Мобилен, подвижен, душа на распашку Ноздрёв. Он принадлежал, по словам Гоголя, к людям, что «называются разбитными малыми, слывут ещё в детстве и в школе за хороших товарищей и при всём том бывают весьма больно поколачиваемы... Они всегда говоруны, кутилы, лихачи, народ видный». Ноздрёв врун, хвастун, сплетник, не чистый на руку картёжник, нацелен на скандалы, имеет «страстишку нагадить ближнему», и всё это происходит «просто от какой-то неугомонной юркости и бойкости характера». Вместе с тем он незлобив и незлопамятен и «через несколько времени уже встречался опять с теми приятелями, которые его тузили, и встречался как ни в чём не бывало...».

Есть у Манилова, Коробочки, Собакевича и Ноздрёва и одна общая черта: гостеприимство и хлебосольство.

Даже у Плюшкина душа не столько «омертвевшая», сколько «очерствевшая». Ему доступна радость, пусть минутная, но тем не менее радость. При воспоминании о товарище детства, с которым «вместе по заборам лазили», на его лице заскользил «тёплый луч». Ему не чуждо чувство благодарности. В знак признательности Чичикову, что тот берётся «принять издержки по купчей на свой счёт», Плюшкин готов напоить гостя «дорогим напитком» — чаем с сахаром, цена на который «поднялась немилосердная», а также оставить ему после смерти, «в духовной», карманные часы, да «не какие-нибудь томпаковые (латунные. — А.К.) или бронзовые», а «хорошие серебряные», хотя и «немножечко поиспорченные», чтобы вспоминал о нём Чичиков.

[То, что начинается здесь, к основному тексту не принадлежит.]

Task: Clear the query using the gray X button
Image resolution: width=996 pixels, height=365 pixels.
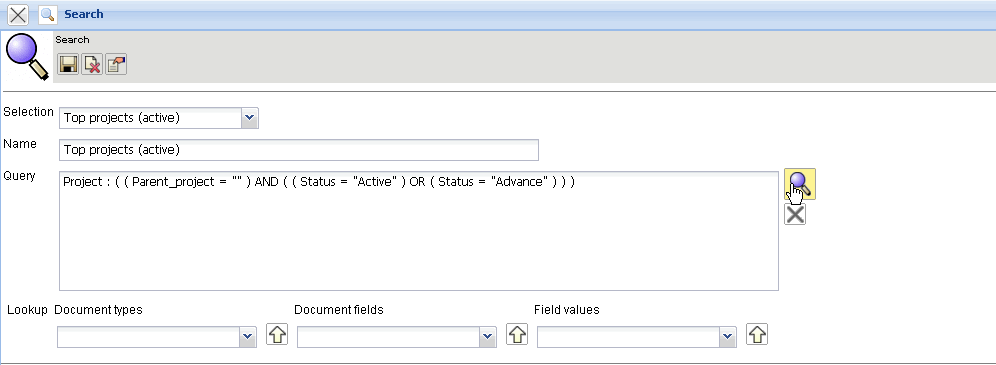Action: click(795, 215)
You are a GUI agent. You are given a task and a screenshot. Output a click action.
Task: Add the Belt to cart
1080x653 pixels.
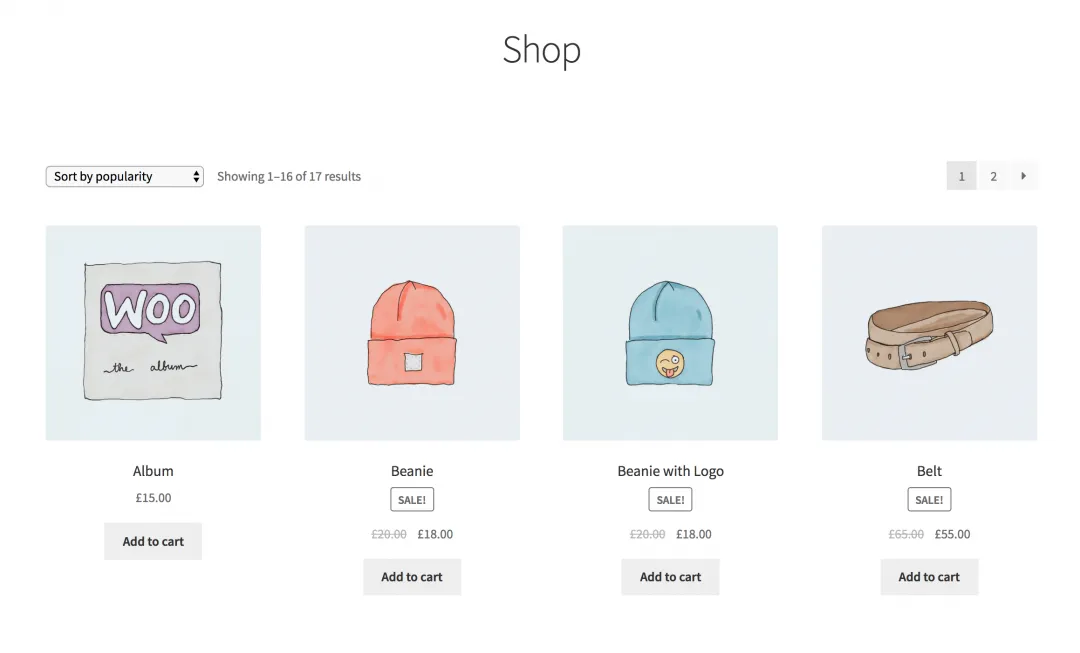click(929, 577)
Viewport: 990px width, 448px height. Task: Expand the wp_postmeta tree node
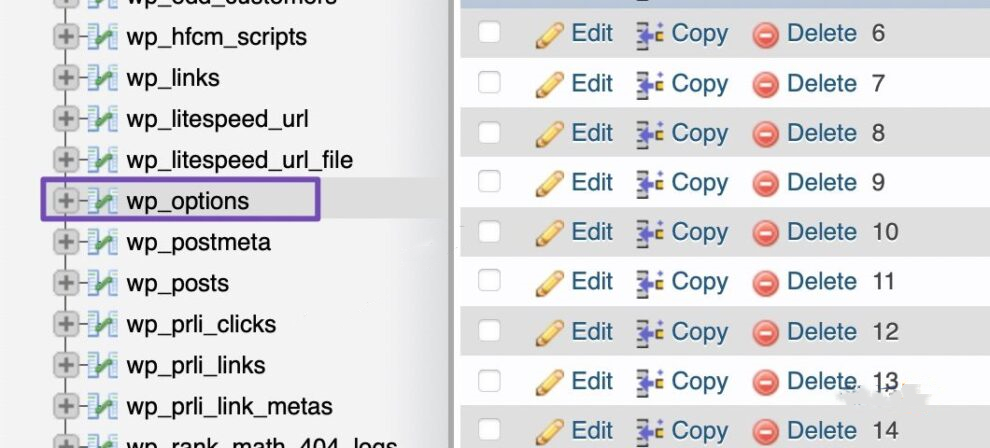click(65, 242)
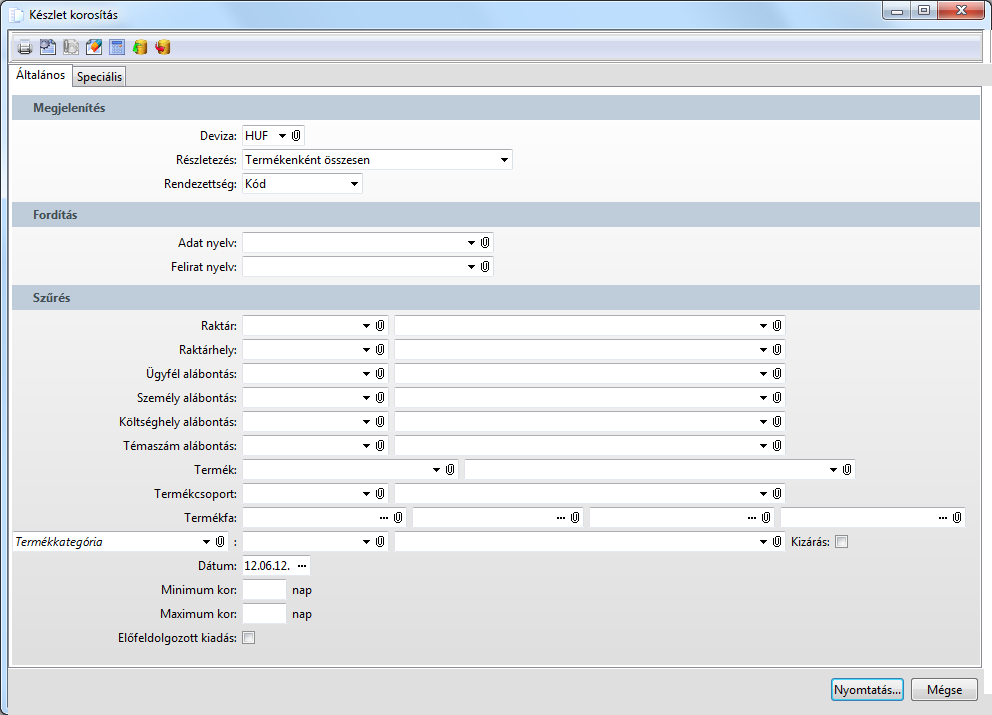Screen dimensions: 992x715
Task: Click the eraser clear-form toolbar icon
Action: (x=94, y=47)
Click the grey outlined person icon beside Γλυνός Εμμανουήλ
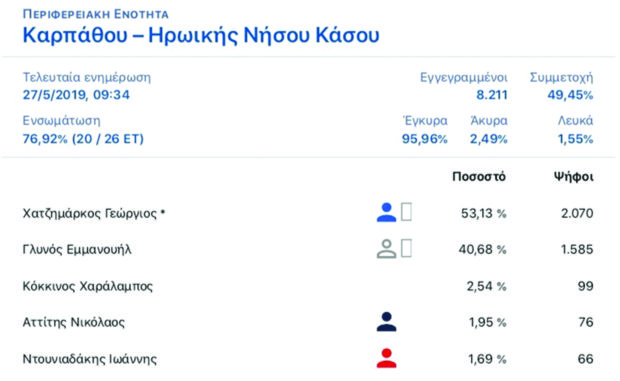Screen dimensions: 620x381 click(386, 249)
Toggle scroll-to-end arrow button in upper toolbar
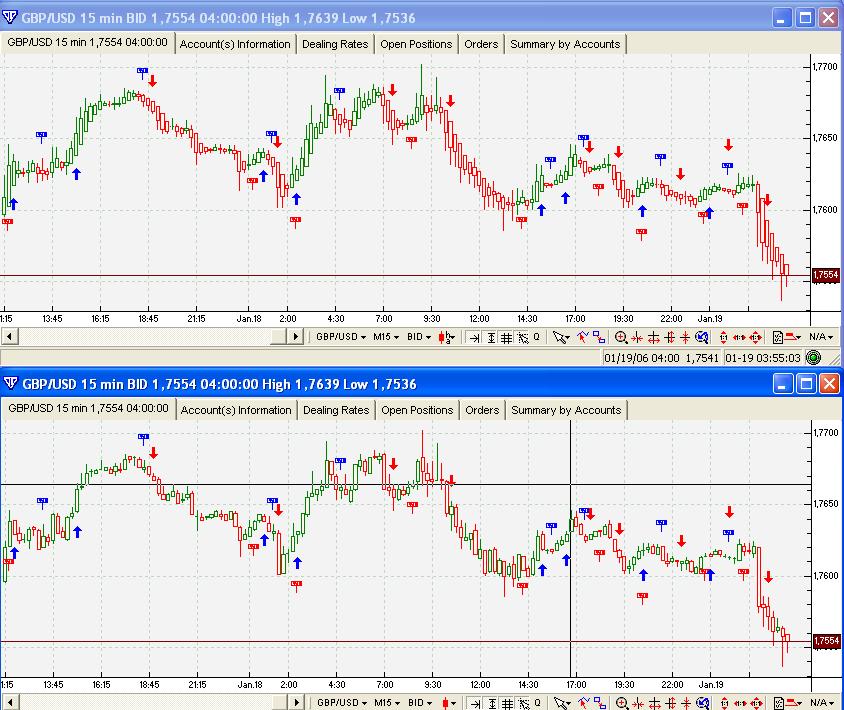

Что же касается самого Чичикова, то со своей неунывающей натурой, неустанной деятельностью, предпринимательской изобретательностью он в поэме вообще «живее всех живых».

И всё-таки была одна сторона жизни, одна её составляющая, относительно которой души гоголевских персонажей были действительно «мертвы» — это общественные интересы. Где у гоголевских героев «интересы общие, живые?», — вопрошал Герцен, расставаясь с первым впечатлением от поэмы, когда общественный деятель взял в нём верх над просто читателем. Тогда же к «важным недостаткам» поэмы относит это и П.А. Плетнёв. «В ней, — пишет он, — нет того, что мы ещё не встречаем в нашей жизни — серьёзного общественного интереса». Но вправе ли упрекать писателя, что в его произведении нет того, чего ещё нельзя встретить в жизни?

Почувствовав всю несправедливость подобного упрёка, Плетнёв тут же замечает, что сам по себе отмеченный им «недостаток» поэмы «нисколько не говорит против Гоголя», в том нет никакой его вины, виновато общество, лишённое «серьёзных общественных интересов». Гоголь лишь «возвратил обществу то, чего оно могло ему дать».

Да, души героев гоголевской поэмы «мертвы», но не ко всем общественным интересам, а лишь к общественно-политическим. И только потому, что таковых в жизни нашего общества тогда вообще не было. А жило оно исключительно интересами общественно-бытовыми. Общественно-бытовая жизнь в «губернском городе NN» била ключом. Балы, обеды с карточными играми и обильным застольем поочерёдно устраивались «городскими сановниками»: губернатором, вице-губернатором, полицмейстером, председателем палаты, откупщиком, городским главою. С этой точки зрения у помещиков и чиновников гоголевской поэмы души даже очень живые, и «мёртвых душ» в герценовском понимании среди них нет и не могло быть по причине отсутствия тогда у нас их источника — общественно-политической жизни с её особыми, специфическими интересами.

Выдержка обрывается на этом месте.